The professional relationship gradually develops into mutual respect and shared background among the two men, with Sandro eventually beginning to date Nino's daughter. Eventually their first trip as independent delivery company is successful, although just barely so.
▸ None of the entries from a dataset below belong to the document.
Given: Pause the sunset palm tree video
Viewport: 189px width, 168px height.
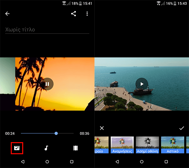Looking at the screenshot, I should pos(47,84).
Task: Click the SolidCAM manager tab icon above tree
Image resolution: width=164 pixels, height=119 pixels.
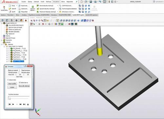Action: [26, 20]
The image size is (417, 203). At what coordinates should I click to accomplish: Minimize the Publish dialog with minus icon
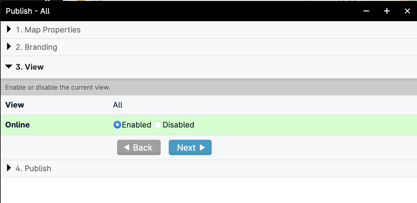(x=366, y=11)
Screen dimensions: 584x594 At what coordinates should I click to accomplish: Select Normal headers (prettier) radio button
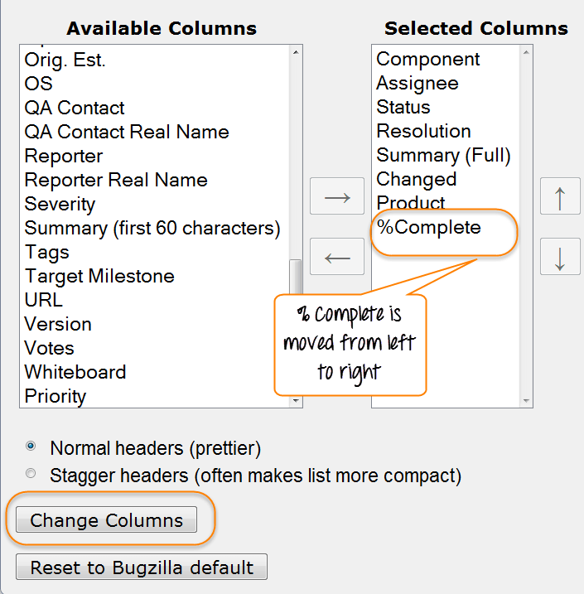click(31, 446)
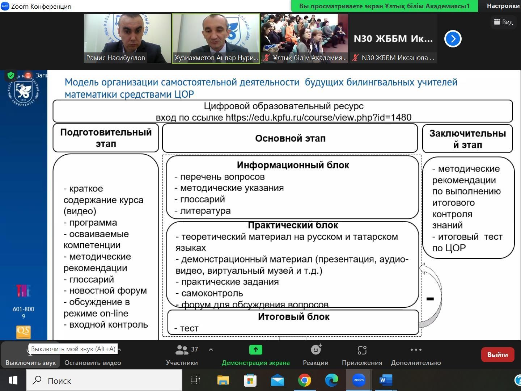This screenshot has width=521, height=391.
Task: Click the Zoom logo in the title bar
Action: click(5, 6)

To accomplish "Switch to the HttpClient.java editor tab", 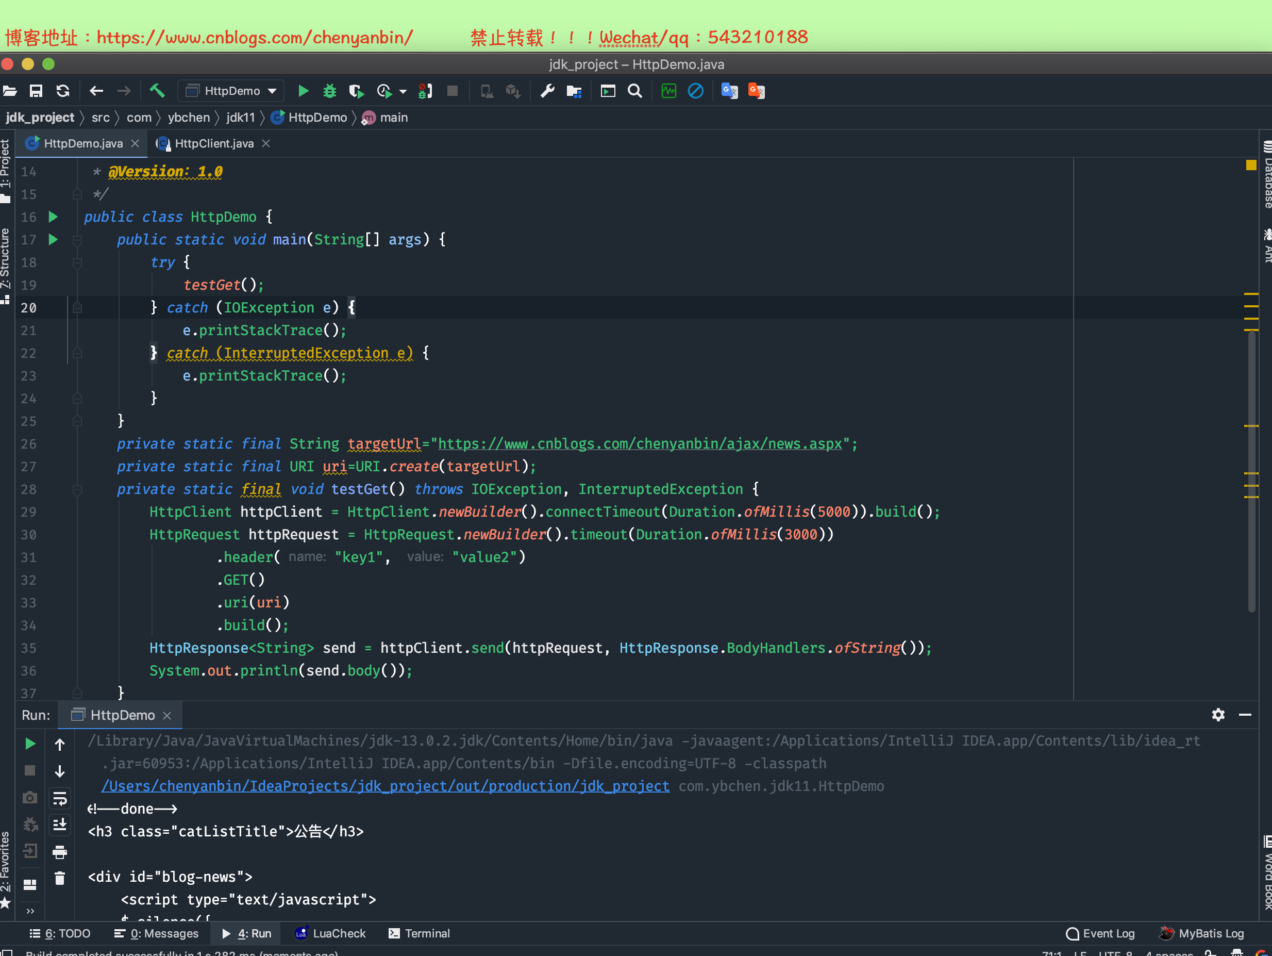I will (x=213, y=143).
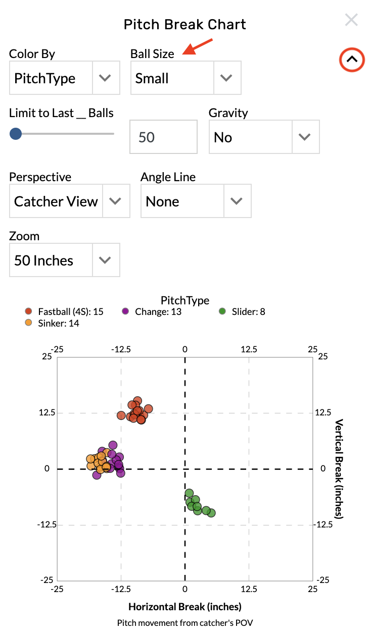This screenshot has width=370, height=637.
Task: Open the Zoom dropdown set to 50 Inches
Action: click(64, 260)
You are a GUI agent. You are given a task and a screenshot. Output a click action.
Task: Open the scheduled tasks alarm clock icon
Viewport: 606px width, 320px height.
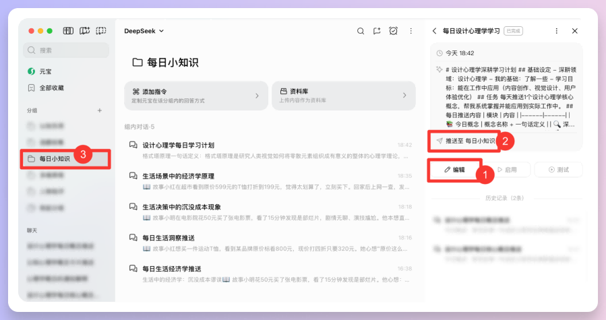(394, 31)
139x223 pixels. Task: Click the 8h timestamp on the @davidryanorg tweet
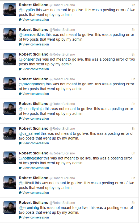(133, 79)
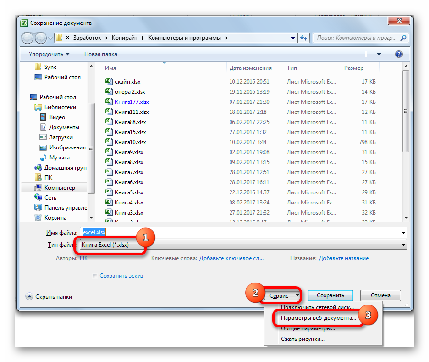Expand the Тип файла dropdown

pos(404,245)
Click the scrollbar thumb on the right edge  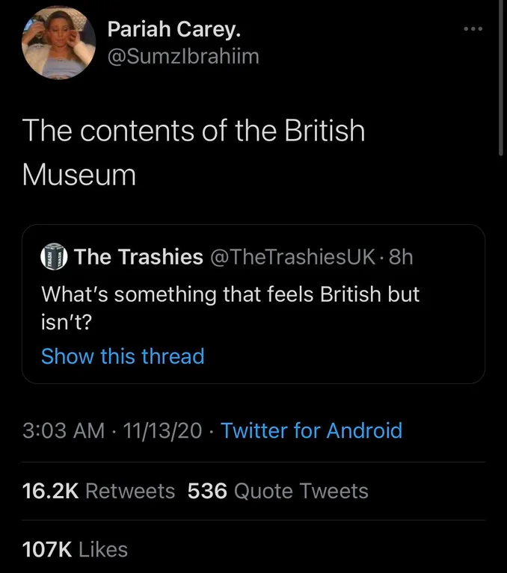pyautogui.click(x=501, y=78)
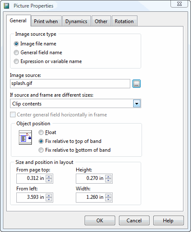191x232 pixels.
Task: Click the object position preview icon
Action: click(26, 137)
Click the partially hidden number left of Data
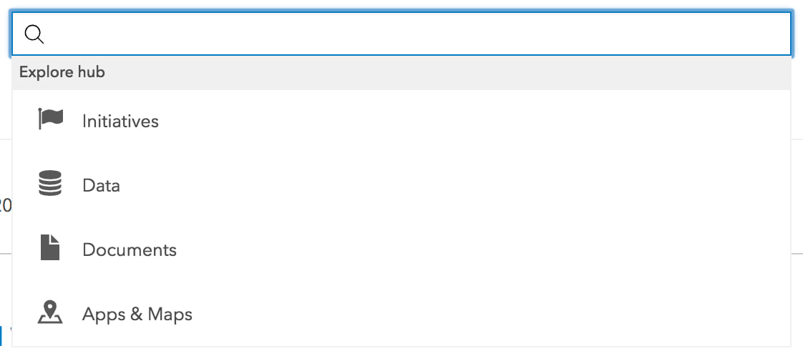Screen dimensions: 803x356 (x=5, y=206)
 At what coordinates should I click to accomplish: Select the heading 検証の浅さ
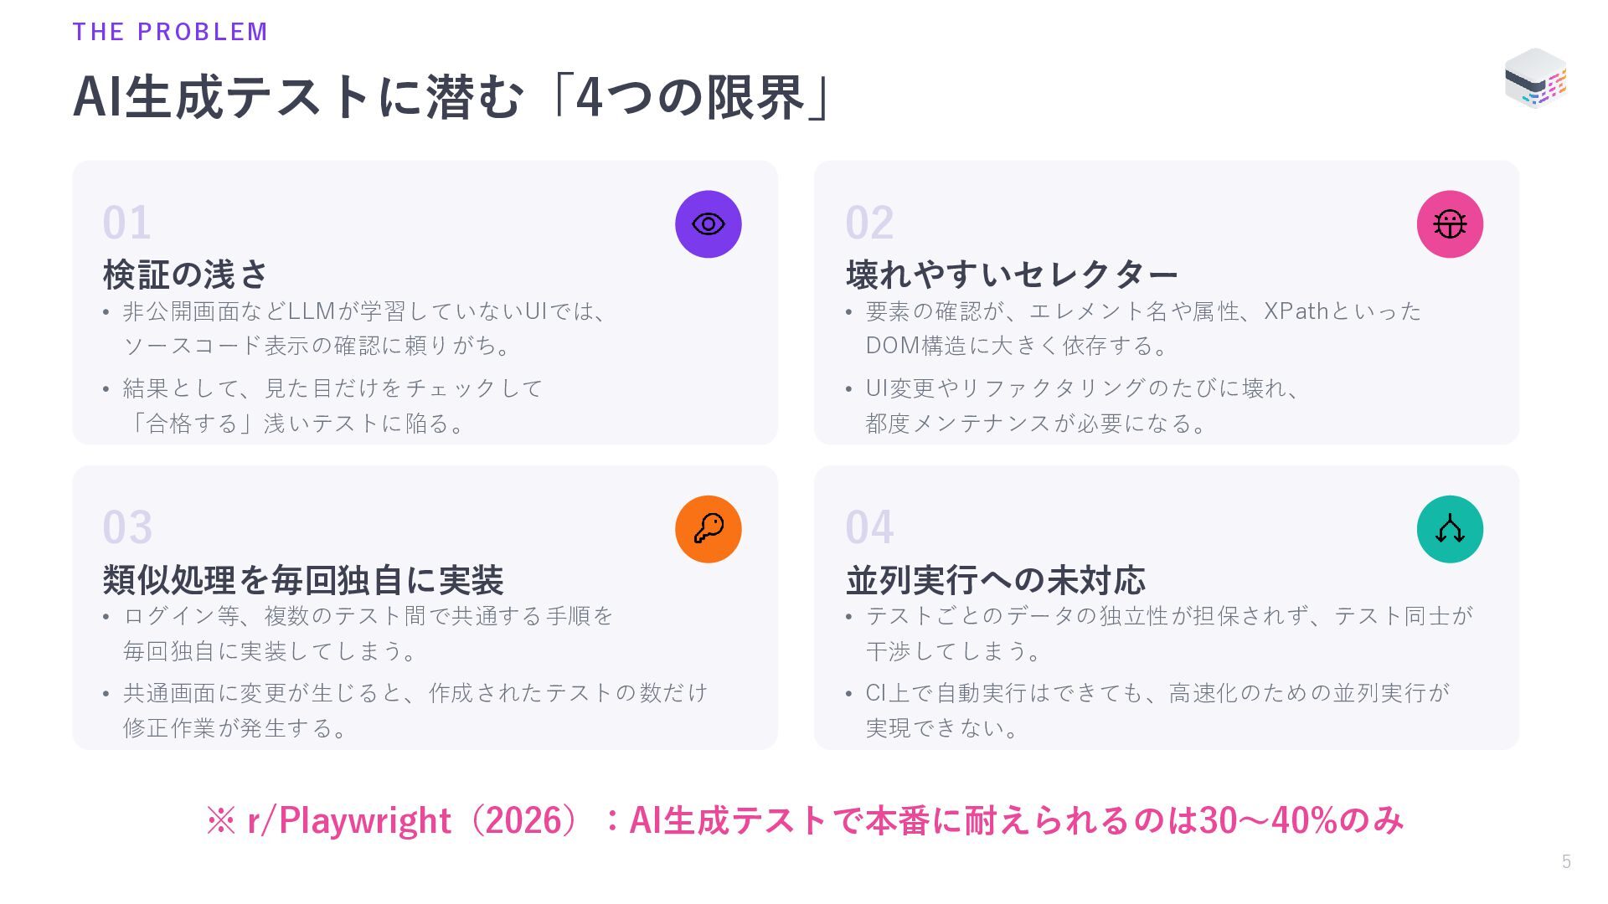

By the end of the movie, three co-protagonists are made very familiar to the audience: the two men, as well as their truck ("il bestione" i.e. "The Beast"), personification of blue-collar work.

==Cast==
- Giancarlo Giannini as Nino Patrovita
- Michel Constantin as Sandro Colautti
- Giuseppe Maffioli as Super Shell
- Giuliana Calandra as Amalia
- Dalila Di Lazzaro as Magda
- Enzo Fiermonte as Matteo Zaghi
- Jole Fierro as the former wife of Colautti
- Philippe Hersent as Owner of CISA Car Company
- Carlo Gaddi as Camorrista
- Gabriella Giorgelli as Zoe
- Attilio Duse as Truck driver
- Anna Mazzamauro as Friend of Amalia
- Giorgio Trestini as Andrea
- Imma Piro as Lella Colautti
- Franco Angrisano as Mafioso
- Romano Puppo as Dutch Driver
- Franca Scagnetti as Receptionist
- Sergio Testori as Dutchman

==Release==
The film premiered on 20 November 1974 in Paris and screened in West Germany on 14 February 1975 as Die Cleveren Zwei with an Warner-Columbia Filmverleih distribution.